I think of inferred phylogenies as an estimate, which include uncertainty from the sequences and the methods used to infer the tree. If the results are robust to different methods/models and nodes have good support and diagnostic tests on the data (saturation etc) all line up then I think there's a pretty good chance we have the right relationships
As I'm sure you know - bootstraps tells us how consistently the data matches the consensus tree NOT how sure we are they we have the right tree. I really prefer Bayesian methods in which the suppport values make more sense (the number of times that node was sampled in the MCMC). Of course, then you have the problem of how sensible your priors are etc etc, but there are just too many ways to get bootsraps of 1.0 on the 'wrong' tree (in fact, throw enough data at a probelm and you will get 1.0 even if the data is simulated using at 49:51 mix of two conflicting topologies). The Bayesian approach also makes more sense in molecular dating and studying character evolution - your MCMC has the uncertainty in the tree built into the estimate of the paramters you care about (which realtes to 1.)
This is often the bit in which people writing software packages and people doing lab work have the hardest time talking to each other. The answer is as many as you can reasonably get - but getting them can be really hard. At the moment, I would say to get a decent estimate of a species-tree you would want to use three loci, each with at least 600bp of sequence. Plenty of phylogenies will use 20 if the organisms in question are close enough to a model organism to make getting the sequences easy (next gen sequencing will no doubt slowly drag us non-model types in the same direction ;). If you mean the number of OTUs its really anything between 10s and 1000s depending on the question.
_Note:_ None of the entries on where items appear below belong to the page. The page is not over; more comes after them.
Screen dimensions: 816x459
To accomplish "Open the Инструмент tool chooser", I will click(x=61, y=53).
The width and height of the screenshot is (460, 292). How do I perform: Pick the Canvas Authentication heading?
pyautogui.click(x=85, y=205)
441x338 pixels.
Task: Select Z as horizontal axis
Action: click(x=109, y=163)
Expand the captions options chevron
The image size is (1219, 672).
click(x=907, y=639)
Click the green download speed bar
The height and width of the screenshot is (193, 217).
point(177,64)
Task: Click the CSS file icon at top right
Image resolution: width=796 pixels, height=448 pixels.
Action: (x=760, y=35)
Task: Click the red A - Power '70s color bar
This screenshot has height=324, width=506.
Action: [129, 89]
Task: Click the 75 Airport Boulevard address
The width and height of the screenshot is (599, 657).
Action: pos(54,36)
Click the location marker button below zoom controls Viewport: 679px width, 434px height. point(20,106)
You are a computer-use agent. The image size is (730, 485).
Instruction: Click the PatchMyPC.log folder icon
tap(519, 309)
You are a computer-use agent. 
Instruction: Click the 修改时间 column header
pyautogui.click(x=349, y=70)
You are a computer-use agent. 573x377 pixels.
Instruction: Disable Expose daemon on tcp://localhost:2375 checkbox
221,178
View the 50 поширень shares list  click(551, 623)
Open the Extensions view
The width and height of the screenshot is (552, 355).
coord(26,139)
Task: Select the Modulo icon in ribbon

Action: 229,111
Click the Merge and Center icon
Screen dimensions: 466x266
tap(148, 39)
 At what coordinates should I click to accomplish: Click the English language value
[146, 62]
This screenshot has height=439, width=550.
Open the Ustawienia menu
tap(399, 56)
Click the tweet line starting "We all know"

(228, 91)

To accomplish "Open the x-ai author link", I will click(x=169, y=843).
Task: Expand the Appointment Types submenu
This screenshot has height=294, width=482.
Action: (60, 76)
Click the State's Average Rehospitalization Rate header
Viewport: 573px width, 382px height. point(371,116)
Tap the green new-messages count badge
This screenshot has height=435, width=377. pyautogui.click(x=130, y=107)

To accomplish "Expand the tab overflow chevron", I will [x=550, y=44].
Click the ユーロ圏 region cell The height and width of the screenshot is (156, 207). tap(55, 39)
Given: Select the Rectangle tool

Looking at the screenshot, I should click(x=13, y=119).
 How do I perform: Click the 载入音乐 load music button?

If you are interesting in a text on the maths/comp. sci of phylogeny these two (1,2) are meant to be good (I'm a humble empricist, so can't judge them)

score 2 · Answer 5 · 2011-05-16

Hi.

1 and 2. You always need to bootstrap (typically 100-1000 times) and see how often a given clade is together. That gives you an idea of "how likely" is that that clade means anything. If it is an hypothesis, it depends on the study. For some the phylogenetic tree is a start, for some the end product.

3 this can go from a handful of sequences to thousands. If there are many, tipically the problem is solved stepwise. You use a small sequence and or very few botstraps and then re-do the tree using longer sequences within defined brances, including outgroups from other clades. Or you use a computers from days and weeks.

I think there are already some euristic methods or some "genetic algorithm" that find a good tree.